INSTRUÇÃO: Como ficam as linhas abaixo se "Instruction" for substituído por "Command" em todas elas, sem nenhuma outra alteração?

········

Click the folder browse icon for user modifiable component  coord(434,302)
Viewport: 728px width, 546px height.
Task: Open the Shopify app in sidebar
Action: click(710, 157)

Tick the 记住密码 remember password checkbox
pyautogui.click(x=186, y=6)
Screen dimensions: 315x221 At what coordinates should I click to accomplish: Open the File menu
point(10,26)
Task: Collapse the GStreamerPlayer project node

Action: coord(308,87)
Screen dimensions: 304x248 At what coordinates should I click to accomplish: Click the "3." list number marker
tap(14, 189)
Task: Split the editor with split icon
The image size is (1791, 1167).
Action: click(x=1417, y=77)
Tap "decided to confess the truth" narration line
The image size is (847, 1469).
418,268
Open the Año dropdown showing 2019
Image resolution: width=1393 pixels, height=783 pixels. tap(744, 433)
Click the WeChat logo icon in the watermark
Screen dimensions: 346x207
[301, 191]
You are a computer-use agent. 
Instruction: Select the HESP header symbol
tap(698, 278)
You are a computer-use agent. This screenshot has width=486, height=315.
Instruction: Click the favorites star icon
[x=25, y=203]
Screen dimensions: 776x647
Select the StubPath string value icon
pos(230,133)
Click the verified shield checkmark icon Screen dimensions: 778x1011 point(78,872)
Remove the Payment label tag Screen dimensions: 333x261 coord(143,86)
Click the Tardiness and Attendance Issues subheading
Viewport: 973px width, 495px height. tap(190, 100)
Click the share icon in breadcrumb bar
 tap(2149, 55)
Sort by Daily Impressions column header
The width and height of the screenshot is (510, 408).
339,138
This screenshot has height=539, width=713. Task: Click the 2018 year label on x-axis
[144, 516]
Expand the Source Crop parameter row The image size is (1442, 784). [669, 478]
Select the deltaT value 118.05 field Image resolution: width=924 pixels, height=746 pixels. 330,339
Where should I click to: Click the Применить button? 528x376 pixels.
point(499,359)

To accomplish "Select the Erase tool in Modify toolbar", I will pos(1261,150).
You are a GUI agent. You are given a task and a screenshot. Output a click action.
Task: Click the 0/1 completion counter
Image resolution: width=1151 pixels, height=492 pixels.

········

RESPOSTA CORRETA:
Click the folder browse icon for user modifiable component  coord(434,302)
Viewport: 728px width, 546px height.
Task: Open the Shopify app in sidebar
Action: click(710, 157)

Tick the 记住密码 remember password checkbox
pyautogui.click(x=186, y=6)
Screen dimensions: 315x221 At what coordinates should I click to accomplish: Open the File menu
point(10,26)
Task: Collapse the GStreamerPlayer project node

Action: coord(308,87)
Screen dimensions: 304x248 At what coordinates should I click to accomplish: Click the "3." list number marker
tap(14, 189)
Task: Split the editor with split icon
The image size is (1791, 1167).
Action: click(x=1417, y=77)
Tap "decided to confess the truth" narration line
The image size is (847, 1469).
418,268
Open the Año dropdown showing 2019
Image resolution: width=1393 pixels, height=783 pixels. tap(744, 433)
Click the WeChat logo icon in the watermark
Screen dimensions: 346x207
[301, 191]
You are a computer-use agent. 
Command: Select the HESP header symbol
tap(698, 278)
You are a computer-use agent. This screenshot has width=486, height=315.
Command: Click the favorites star icon
[x=25, y=203]
Screen dimensions: 776x647
Select the StubPath string value icon
pos(230,133)
Click the verified shield checkmark icon Screen dimensions: 778x1011 point(78,872)
Remove the Payment label tag Screen dimensions: 333x261 coord(143,86)
Click the Tardiness and Attendance Issues subheading
Viewport: 973px width, 495px height. tap(190, 100)
Click the share icon in breadcrumb bar
 tap(2149, 55)
Sort by Daily Impressions column header
The width and height of the screenshot is (510, 408).
339,138
This screenshot has height=539, width=713. Task: Click the 2018 year label on x-axis
[144, 516]
Expand the Source Crop parameter row The image size is (1442, 784). [669, 478]
Select the deltaT value 118.05 field Image resolution: width=924 pixels, height=746 pixels. 330,339
Where should I click to: Click the Применить button? 528x376 pixels.
point(499,359)

To accomplish "Select the Erase tool in Modify toolbar", I will pos(1261,150).
You are a GUI agent. You are given a task and a screenshot. Output a click action.
Task: Click the 0/1 completion counter
Image resolution: width=1151 pixels, height=492 pixels.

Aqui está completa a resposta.